The Bendigo School of Mines was established in Bendigo, Australia in 1873 to provide technical education, predominantly for the mining industry.

It was then known as the Bendigo School of Mines and Industries from 1883 to 1959, Bendigo Technical College from 1959 to 1967, and Bendigo Institute of Technology from 1967 to 1975. Its changes of name reflected the broadening scope of the technical education it delivered.

A history of the organisation was published in 1973 - "Canvas to campus: a history of the Bendigo Institute of Technology", written by Frank Cusack.

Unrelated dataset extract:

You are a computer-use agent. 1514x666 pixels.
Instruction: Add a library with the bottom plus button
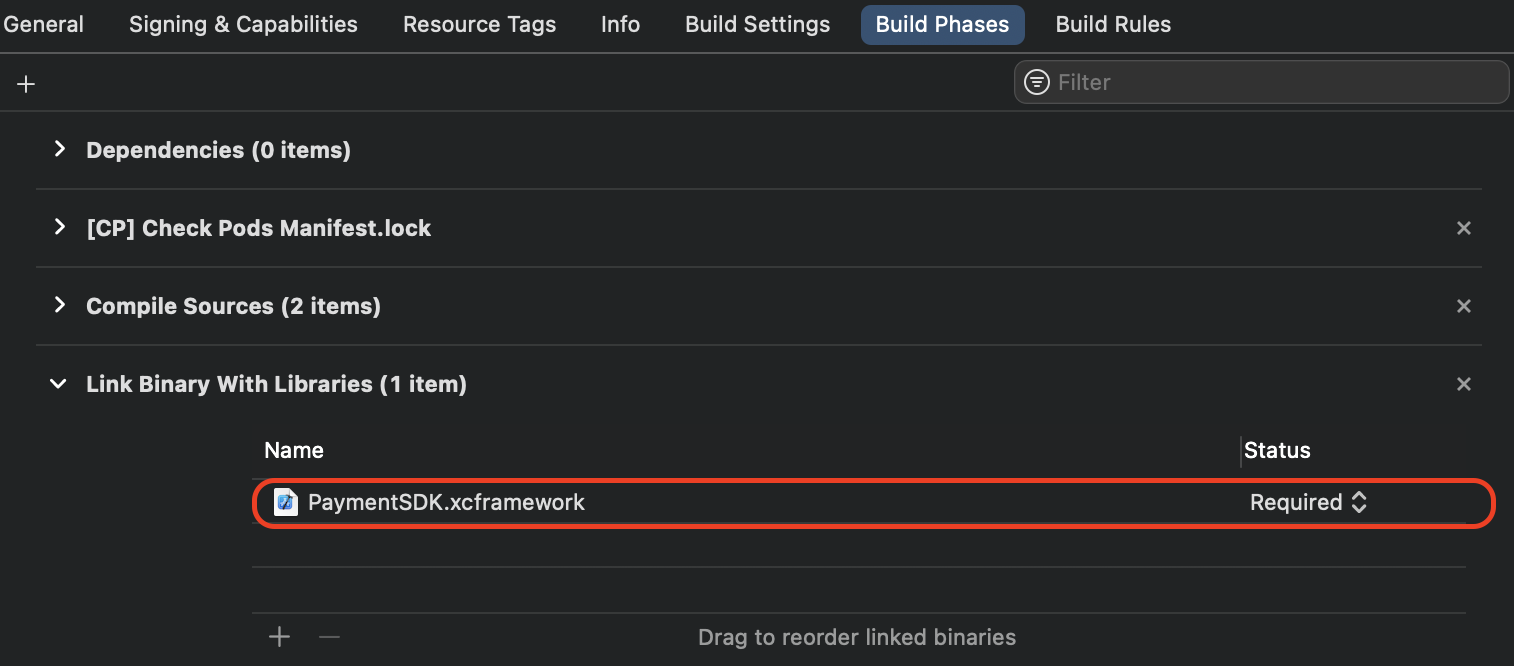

In 1975 it merged with the humanities focused State College of Victoria at Bendigo (previously the Bendigo Teachers' College) to form the generalist Bendigo College of Advanced Education (1975-1990), which became the La Trobe University College of Northern Victoria on 1 January 1991. This body maintained much academic independence from the greater La Trobe University organisation until the early 2000s.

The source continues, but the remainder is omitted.